Bebidas azucaradas

No es sorpresa para nadie que los refrescos embotellados son productos que casi no tienen ningún aporte nutricional, pero sí grandes cantidades de azúcar, por lo que su consumo constante podrían afectar la salud de los niños.

Lo preocupante de la ingesta de estos productos es su relación con enfermedades como la obesidad, diabetes, hipertensión entre otras, tanto en niños como en adultos.

¿Por qué es malo darle a los niños bebidas azucaradas?

La principal razón es el alto contenido de azúcar que esas bebidas contienen.

Según la Alianza por la Salud Alimentaria en México, un botella de 600 ml de Coca Cola contiene el equivalente a 12 cucharadas de azúcar, o lo que es igual, 60 gramos de ésta. Es obvio que un niño no necesita esa cantidad de azúcar y un adulto tampoco.

¿Qué pasa si un niño consume más azúcar de la necesaria?

Favorece y acelera la aparición de sobrepeso y obesidad infantil, que a la vez es un grave factor de riesgo para desarrollar otras enfermedades relacionadas como diabetes (provocada por altas concentraciones de glucosa en la sangre), enfermedades cardiovasculares, hipertensión y triglicéridos altos.

Además consumir más de 500 ml. de bebidas azucaradas por día, puede tener un efecto de desplazamiento de otros alimentos ocasionando un desequilibrio en la dieta, afectando la calidad de la alimentación y por lo tanto el estado de nutrición del niño.

No debemos olvidar que favorece la aparición de caries, pues los azúcares que contienen se degradan fácilmente y se convierten en compuestos que aumentan la acidez de la cavidad bucal volviéndola más propensa a que se formen.

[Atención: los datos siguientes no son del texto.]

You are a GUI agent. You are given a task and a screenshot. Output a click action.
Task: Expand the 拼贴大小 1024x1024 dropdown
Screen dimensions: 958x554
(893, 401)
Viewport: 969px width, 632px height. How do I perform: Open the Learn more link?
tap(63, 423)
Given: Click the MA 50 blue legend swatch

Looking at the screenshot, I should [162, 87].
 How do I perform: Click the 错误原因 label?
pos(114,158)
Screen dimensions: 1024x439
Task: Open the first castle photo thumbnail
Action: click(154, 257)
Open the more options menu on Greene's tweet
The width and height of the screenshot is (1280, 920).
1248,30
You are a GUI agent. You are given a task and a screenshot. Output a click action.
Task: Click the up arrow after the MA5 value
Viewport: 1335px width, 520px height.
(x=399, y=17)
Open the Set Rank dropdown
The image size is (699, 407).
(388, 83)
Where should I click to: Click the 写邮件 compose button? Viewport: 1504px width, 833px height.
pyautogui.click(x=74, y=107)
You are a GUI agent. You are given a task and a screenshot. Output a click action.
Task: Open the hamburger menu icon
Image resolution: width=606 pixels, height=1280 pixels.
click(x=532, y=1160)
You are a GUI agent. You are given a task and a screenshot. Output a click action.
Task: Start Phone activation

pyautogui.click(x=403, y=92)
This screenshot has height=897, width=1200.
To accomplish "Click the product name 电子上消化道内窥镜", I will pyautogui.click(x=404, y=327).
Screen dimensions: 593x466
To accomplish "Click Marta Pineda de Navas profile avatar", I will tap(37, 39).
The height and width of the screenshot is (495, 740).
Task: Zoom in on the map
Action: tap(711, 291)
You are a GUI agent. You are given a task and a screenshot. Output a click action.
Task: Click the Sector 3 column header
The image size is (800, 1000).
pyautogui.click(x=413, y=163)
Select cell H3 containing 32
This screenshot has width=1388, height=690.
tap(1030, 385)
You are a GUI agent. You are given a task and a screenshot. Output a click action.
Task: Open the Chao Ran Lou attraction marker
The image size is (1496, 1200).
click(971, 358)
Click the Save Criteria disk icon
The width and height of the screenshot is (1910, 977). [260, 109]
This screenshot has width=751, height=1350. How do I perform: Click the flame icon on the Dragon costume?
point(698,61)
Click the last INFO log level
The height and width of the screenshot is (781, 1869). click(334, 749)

También se ha asociado el comportamiento agresivo destructivo del niño con el consumo de azúcares. Existen evidencias de que en niños hiperactivos al disminuir el consumo de estos elementos en un 50 por ciento (eliminando colorantes, saborizantes artificiales y cafeína) mejora su comportamiento hasta en el 42 por ciento de los casos.

Los niños que consumen con regularidad bebidas gaseosas tendrán una ingesta de calcio por debajo de lo ideal, lo que contribuirá a padecer de osteoporosis. La ingesta menor de calcio debido al consumo de bebidas carbonatadas se asocia a mayor cantidad de fracturas óseas entre los niños y adolescentes.

Los refrescos carbonatados contienen cantidades muy importantes de cafeína, más que el café o el té, lo que puede provocar problemas de sueño en el pequeño.

¿Qué cantidad de azúcar es la recomendable para los niños?

Según la Organización Mundial de la Salud (OMS), el consumo de azúcar recomendado para un niño en edad preescolar con una dieta media de 1.500 calorías sería de 37 gramos, lo que equivale a 7 cucharaditas o terrones de azúcar al día.

¿Qué le damos de beber?

No es conveniente prohibirle los refrescos a los niños, ya que no podemos apartarlos de ellos para siempre, además de que si los prohibimos más desearán consumirlos.

Lo que sí podemos hacer es limitar su consumo en fiestas de cumpleaños o eventos especiales. Para el día a día podemos brindarles ricas y saludables alternativas.

La primera alternativa es el agua, y si los acostumbramos desde pequeños a tomarla, con el tiempo ellos mismos podrían preferir este líquido para hidratarse.

Si el niño no quiere consumir el agua y es muy difícil hacer que la beba porque no tiene sabor, entonces optemos por darle jugos naturales caseros y sin azúcar agregada. Recuerda que los jugos naturalmente ya contienen una alta proporción de azúcar.

También puedes darle agua gasificada, bebidas con infusiones, hielo y alguna rodaja de naranja o limón y batidos de frutas y verduras.

Los padres son los modelos a seguir de los niños ¿Tú que ejemplo le quieres dar?